Answer these questions using the passage below on the Moran Index and spatial regression.
(a) Within what range does the Moran Index fall?
(b) What does the symbol $n$ represent?
(c) Which two spatial effects does spatial regression encompass?

▶ **Document section**
::::

The test statistic employed is expressed below:

$$Z\left(I\right)=\frac{I-E\left(I\right)}{\sqrt{Var\left(I\right)}}\approx N\left(0,1\right)$$

(5)

with,

$$E\left(I\right)=-\frac{1}{n-1}$$

(6)

$$Var\left(I\right)=\frac{n^2{S}_1-n{S}_2+3S_0^2}{\left(n^2-1\right)S_0^2}-{\left[E\left(I\right)\right]}^2$$

(7)

$$S_0={\displaystyle \sum _{i=1}^n{\displaystyle \sum _{j=1}^n{w}_{ij}}}{S}_1=\frac{1}{2}{\displaystyle \sum _{1\ne j}^n{\left(w_{ij}+w_{ji}\right)}^2}{S}_2={{\displaystyle \sum _{i\ne j}^n\left({\displaystyle \sum _{i=1}^n{w}_{ij}+{\displaystyle \sum _{j=1}^n{w}_{ji}}}\right)}}^2$$

where:

$I$: the Moran Index value

$n$: the number of observation locations

$x_i$: the value of the observation variable at location $i-\mathrm{th}$

$x_j$: the value of the observation variable at location $j-\mathrm{th}$

$\overline{x}$: the average of the number of variables

$w_{ij}$: the elements of the standardized weight matrix between regions $i$ and $j$

Decision:

Reject $H_0$ at the significance level $\alpha$ if $-Z_{score}\le -Z_{\frac{\alpha }{2}}$ or $-Z_{score}\ge Z_{\frac{\alpha }{2}}$.

The Moran Index was in the range of [−1, 1]. A negative value signified a negative spatial autocorrelation, while a positive value implied a positive spatial autocorrelation [34].

2.3. Spatial Autoregressive Exogenous (SAR-X)

Spatial regression is a method tailored for data with spatial effects, encompassing spatial dependency and heterogeneity. Spatial dependence pertains to observations at one location being influenced by those at another, while spatial heterogeneity arises due to random location effects. The foundation of spatial regression lies in the classical linear regression method, evolving to consider the influence of space on the data under scrutiny. The first Law of Geography by Tobler emphasizes interconnectedness and the greater influence of nearby entities [29]. The general model of spatial regression can be written as follows:

$$\begin{gathered} y=\rho Wy+X\beta +u \\ u=\lambda Wu+\epsilon \mathrm{with} \stackrel{\hspace{1em}iid}{{\epsilon }_{{\displaystyle ~}}}N\left(0,{\sigma }^{2}I\right) \end{gathered}$$

(8)

::::

Dataset entries
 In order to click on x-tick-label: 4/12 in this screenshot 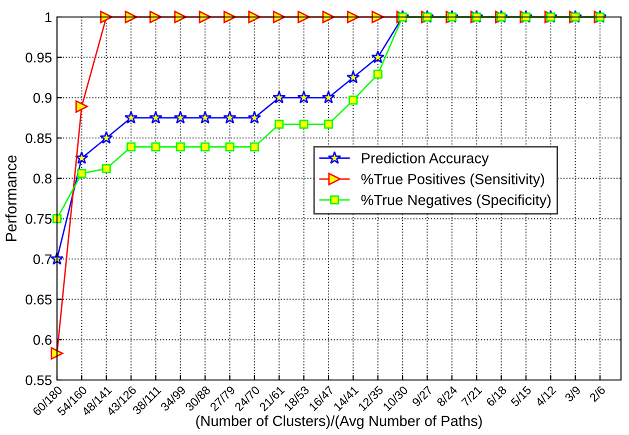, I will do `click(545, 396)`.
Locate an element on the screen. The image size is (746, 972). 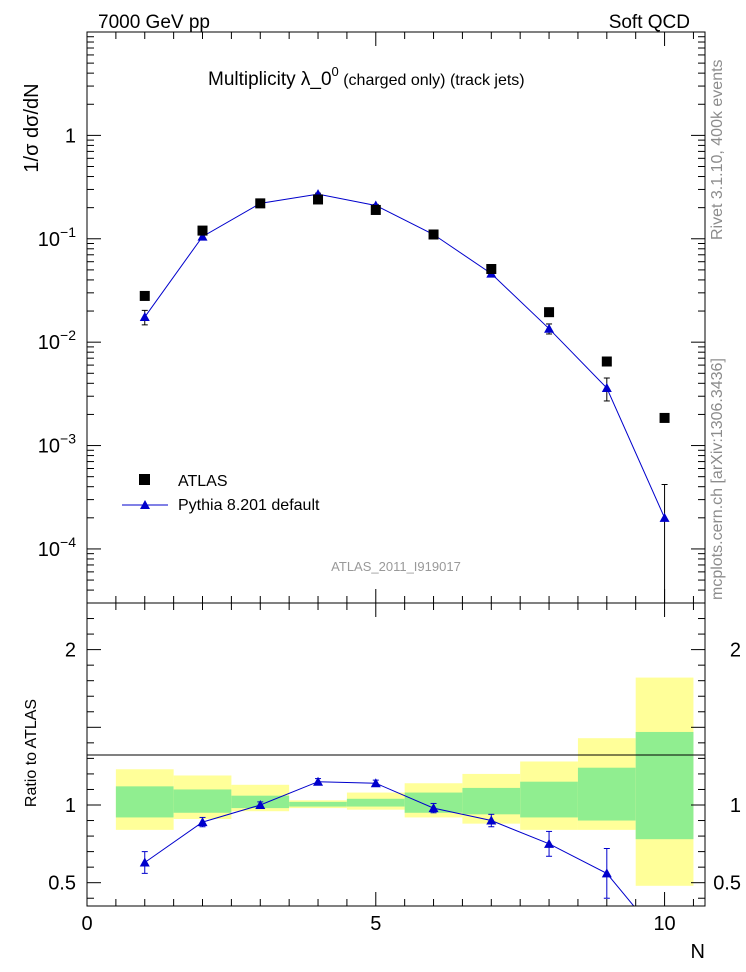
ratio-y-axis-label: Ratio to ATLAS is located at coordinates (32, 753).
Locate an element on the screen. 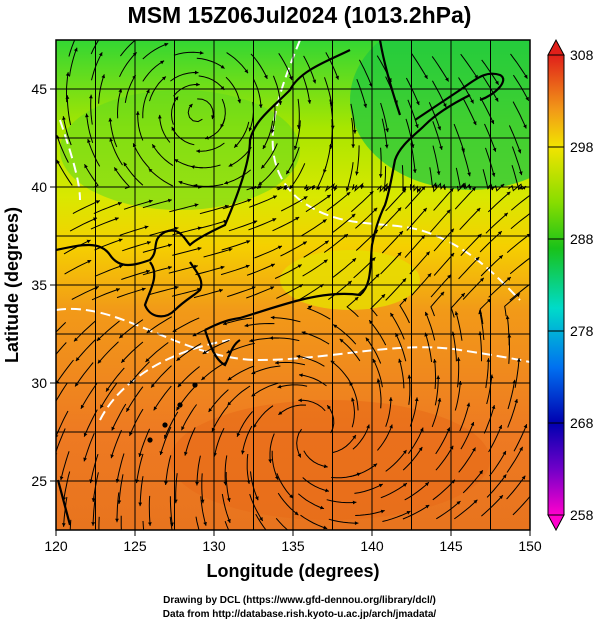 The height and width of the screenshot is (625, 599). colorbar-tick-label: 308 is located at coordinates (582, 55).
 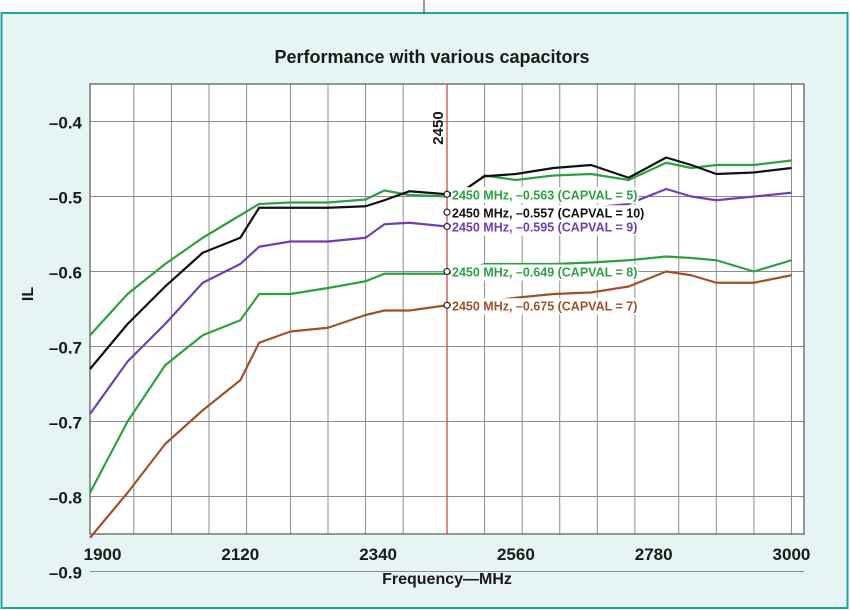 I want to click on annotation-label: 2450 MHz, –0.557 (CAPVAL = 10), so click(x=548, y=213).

::::

▶ **Expected output**
(a) The range [−1, 1].
(b) The number of observation locations.
(c) Spatial dependency and spatial heterogeneity.